Wanneer ik de zee zie en ruik, heb ik daar geen gedicht bij nodig. Evenmin woorden over de wind. Geen verzen over stilte in het bos. Een man met zware stapschoenen maakte aantekeningen. ‘Inspireert deze tekst u?’ vroeg ik hypocriet. Het bleek een vogelaar die de roep van de wielewaal aanstreepte.
In een half verduisterde zaal in Watou luisterden we met koptelefoons naar een gedicht van Charles Ducal, voorgedragen door Charles Ducal. Drie dagen later hoorde ik hem met dezelfde stem tweehonderd gram saucisson pur porc bestellen bij slager Dirk. Maar toen was hij Frans Dumortier. Hij stond voor me en ik plukte een haar van zijn fluwelen jasje. Een goed gedicht dacht ik, maar herinnerde me van Watou alleen sandalen, aderspatbulten, een jobstudent met acne, en Bernard die tegen mijn dochter zei: ‘Is het dan zoveel gevraagd om dat ding gewoon op je kop te zetten?’
Stond in het midden van die zaal niet een kunstwerk? Een paard van Berlinde De Bruyckere? Las ik een neonprojectie op het plafond? Telefooncellen in een weide, dat was een andere jaargang. Door elke hoorn een dichter. Allemaal heb ik ze uitgeprobeerd, het kostte veel tijd, Vincent had zich al aan de Leffe gezet. Mijn voorkeur ging uit naar Nolens, maar wat hij reciteerde ben ik vergeten.
Poëzietenten, jukeboxen, kermismolens en telefooncellen, al die vondsten. Toch gaat niets boven de andere bezoekers. Gezelschappen met gids die pissig worden als je te dichtbij komt, want je hebt niet betaald; koppels – vast en zeker gelukkig, nog niet gescheiden of te laat om nog te scheiden –; een vrouw met rode paraplu, terwijl al dagen de zon scheen; het meisje met knokige benen. Ik vroeg me af wie ik wilde zijn die dag. Niemand was het antwoord.
Met Oswald stond ik aan te schuiven voor het Reina Sofía Museum. Hij keek achterom en verstarde. ‘Niet omkijken,’ siste hij, ‘achter je staat een koningin, de mooiste vrouw die ik ooit zag.’ Hij had gelijk, ze was beeldschoon. Van kubisten via surrealisten tot neofauvisten volgde hij haar.
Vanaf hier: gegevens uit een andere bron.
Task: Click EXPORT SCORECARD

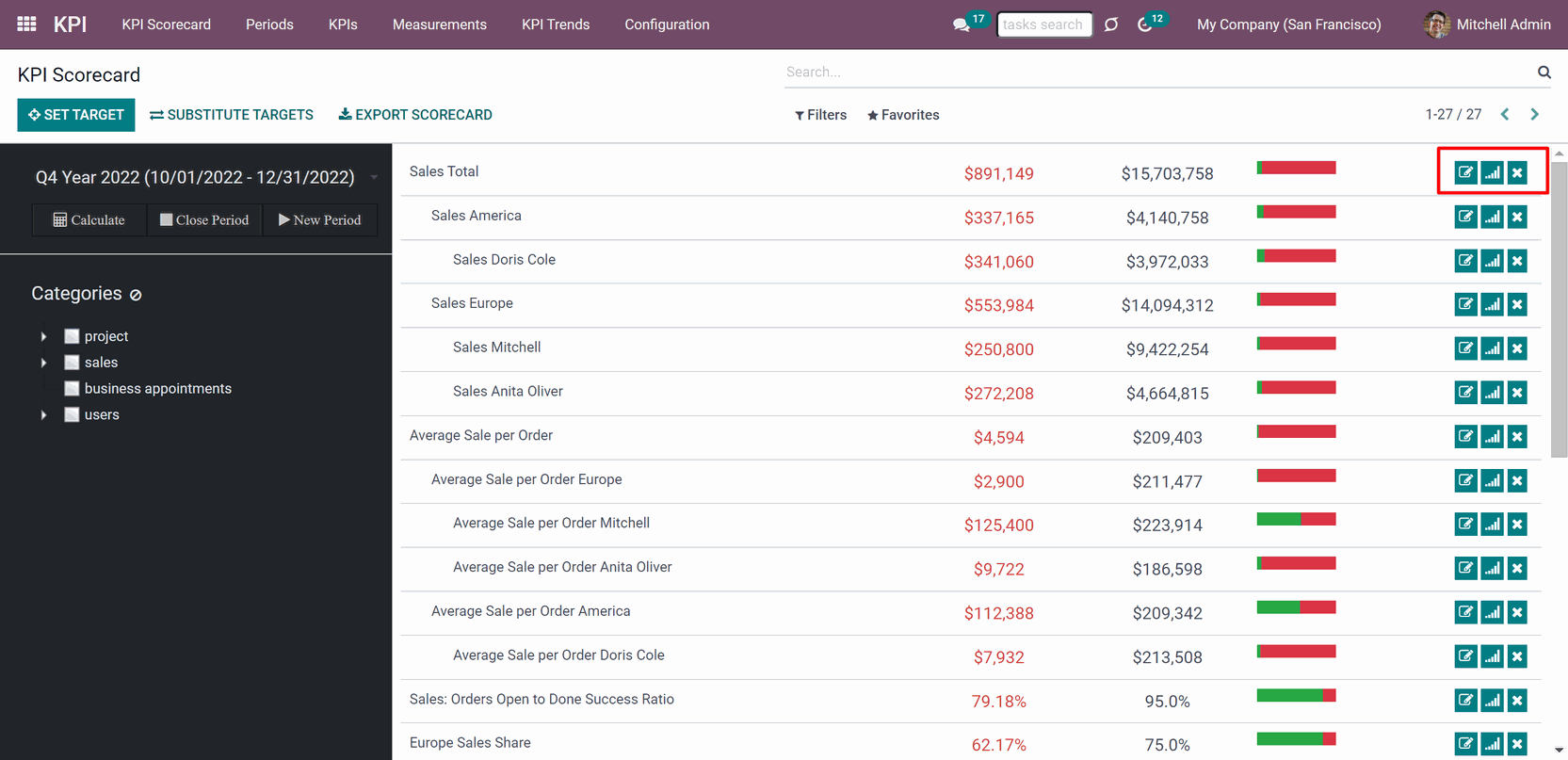Action: pyautogui.click(x=415, y=115)
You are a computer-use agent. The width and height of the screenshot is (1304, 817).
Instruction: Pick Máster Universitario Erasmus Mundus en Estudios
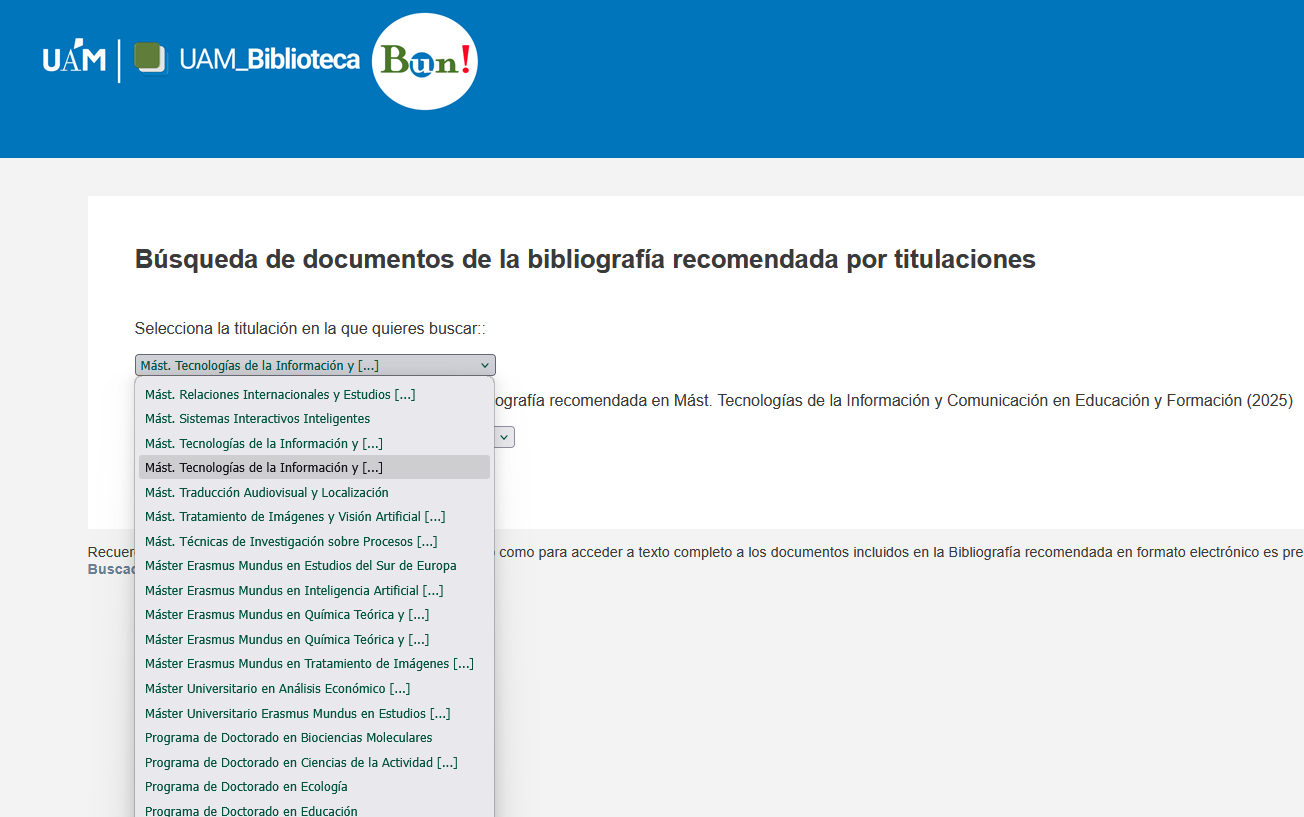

Aangezien Oswald nogal flets oogt, nam de godin mijn museumgenoot voor een zaalwachter en vroeg hem naar de wc. Ik had postgevat in een zijgang – zaalwachter van de zaalwachter. Bezoekers hielden me voor een sculptuur van Duane Hanson, trokken voorzichtig aan mijn haar en betastten mijn gezicht. Mijn laserblik loste Oswald geen moment. Met een majestueus handgebaar maakte het droomwezen duidelijk dat diens hulpvaardigheid volstond. Oswald en ik hergroepeerden voor Guernica, daar waren we voor gekomen. Ons beider inleving was groot.
Een paar jaar later in Düsseldorf, de nocturne met het laatste werk van Rothko. Ik was helemaal alleen met Mark. Toen heb ik iets begrepen. Gij leedt een einde, waar geen mensch van weet. Zoals een geliefd lichaam in je handen zit, een vaak bewandeld duinpad in je voeten, zo sloeg een bloedrode Rothko toe in mij, een flard herkende eeuwigheid. Het werd erin gebliksemd.